The mammalian brain is one of the most organized and complex structures in biological systems. The human brain contains about 100 billion neurons that form trillions of synapses. These interconnected elements give us the ability to receive sensory inputs, process and store information, and generate outputs while allowing us to constantly learn and adapt to our environment. Even more fascinating is the fact that this intricate three-dimensional processing machine develops from a single sheet of cells. Understanding how the brain is developed, therefore, is a crucial step to comprehending how the brain functions as a whole.

At the base of the neuronal network is the circuit, containing neurons that form excitatory and inhibitory connections with one another. The development of a balance between these excitatory and inhibitory synapses is a critical process in the generation and maturation of functional circuits. In the immature brain, neuronal activity can play an important role in shaping connections. One neurotransmitter in particular has been implicated in a variety of developmental functions in the nervous system. GABA (γ-aminobutyric acid) is one of the earliest neurotransmitters present in the brain. Unlike in the adult, where this transmitter acts synaptically to inhibit neurons, during development, GABA can depolarize progenitor cells and their progeny due to their high intracellular chloride concentration generated by the Na⁺-K⁺-2Cl ^- cotransporter NKCC1. In addition, the newborn pyramidal neurons in the cortex receive GABAergic inputs before forming glutamatergic connections with each. This early form of GABA signaling may provide the main excitatory drive for the immature cortical network and play a central role in regulating cortical development.

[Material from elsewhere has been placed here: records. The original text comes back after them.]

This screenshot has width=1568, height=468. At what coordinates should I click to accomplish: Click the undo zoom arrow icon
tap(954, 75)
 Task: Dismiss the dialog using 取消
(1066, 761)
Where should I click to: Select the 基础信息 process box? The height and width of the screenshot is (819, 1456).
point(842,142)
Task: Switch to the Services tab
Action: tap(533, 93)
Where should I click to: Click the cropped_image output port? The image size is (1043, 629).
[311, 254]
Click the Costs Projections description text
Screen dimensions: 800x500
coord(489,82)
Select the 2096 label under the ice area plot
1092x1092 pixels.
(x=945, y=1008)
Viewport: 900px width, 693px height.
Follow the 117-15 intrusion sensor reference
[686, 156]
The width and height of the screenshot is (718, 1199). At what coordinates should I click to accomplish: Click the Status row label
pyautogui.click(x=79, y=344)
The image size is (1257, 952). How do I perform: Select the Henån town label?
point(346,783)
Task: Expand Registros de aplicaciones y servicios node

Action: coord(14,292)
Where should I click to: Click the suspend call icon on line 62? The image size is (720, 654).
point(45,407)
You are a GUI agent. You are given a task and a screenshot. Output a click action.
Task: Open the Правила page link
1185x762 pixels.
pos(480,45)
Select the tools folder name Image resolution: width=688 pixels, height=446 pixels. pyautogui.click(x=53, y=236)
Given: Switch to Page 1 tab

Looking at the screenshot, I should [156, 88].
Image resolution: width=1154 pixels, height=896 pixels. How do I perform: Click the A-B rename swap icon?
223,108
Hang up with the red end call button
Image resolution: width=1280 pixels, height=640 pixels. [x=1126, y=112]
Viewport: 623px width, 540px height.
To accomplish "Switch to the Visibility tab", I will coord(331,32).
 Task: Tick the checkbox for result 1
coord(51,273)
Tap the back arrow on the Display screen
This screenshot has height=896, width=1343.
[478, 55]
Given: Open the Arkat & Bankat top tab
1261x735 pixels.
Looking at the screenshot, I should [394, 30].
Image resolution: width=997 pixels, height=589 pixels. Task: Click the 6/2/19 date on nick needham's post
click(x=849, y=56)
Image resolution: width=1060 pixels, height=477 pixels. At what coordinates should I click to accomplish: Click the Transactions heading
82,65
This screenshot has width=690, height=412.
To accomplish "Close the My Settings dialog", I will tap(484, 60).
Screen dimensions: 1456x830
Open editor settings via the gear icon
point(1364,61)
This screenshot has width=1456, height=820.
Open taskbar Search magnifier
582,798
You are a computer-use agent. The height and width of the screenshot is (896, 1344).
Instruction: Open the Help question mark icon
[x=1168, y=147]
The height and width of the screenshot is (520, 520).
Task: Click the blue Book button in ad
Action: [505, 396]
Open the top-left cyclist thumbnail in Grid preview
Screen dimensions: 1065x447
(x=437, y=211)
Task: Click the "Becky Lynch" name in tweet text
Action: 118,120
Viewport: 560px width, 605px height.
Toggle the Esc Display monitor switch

In my dissertation, I hypothesize that this early GABA-induced excitation is critical for the formation of synapses in the neocortex. Using NKCC1 RNAi knockdown in vivo, I show that GABA-induced depolarization is necessary for proper excitatory synapse formation and dendritic development of newborn cortical neurons. Interestingly, expression of a voltage-independent NMDA receptor rescues the failure of NKCC1 knockdown neurons to develop excitatory AMPA transmission, indicating that GABA depolarization cooperates with NMDA receptor activation to regulate excitatory synapse formation. In addition, by blocking NKCC1 pharmacologically with bumetanide during cortical development, I find a critical period for the development of AMPA synapses. Disruption of GABA signaling during this window results in permanent decreases in excitatory synaptic transmission and schizophrenia-like behaviors in adult animals. My study identifies an essential role for GABA-mediated depolarization in regulating the balance between cortical excitation and inhibition during a critical period in cortical development.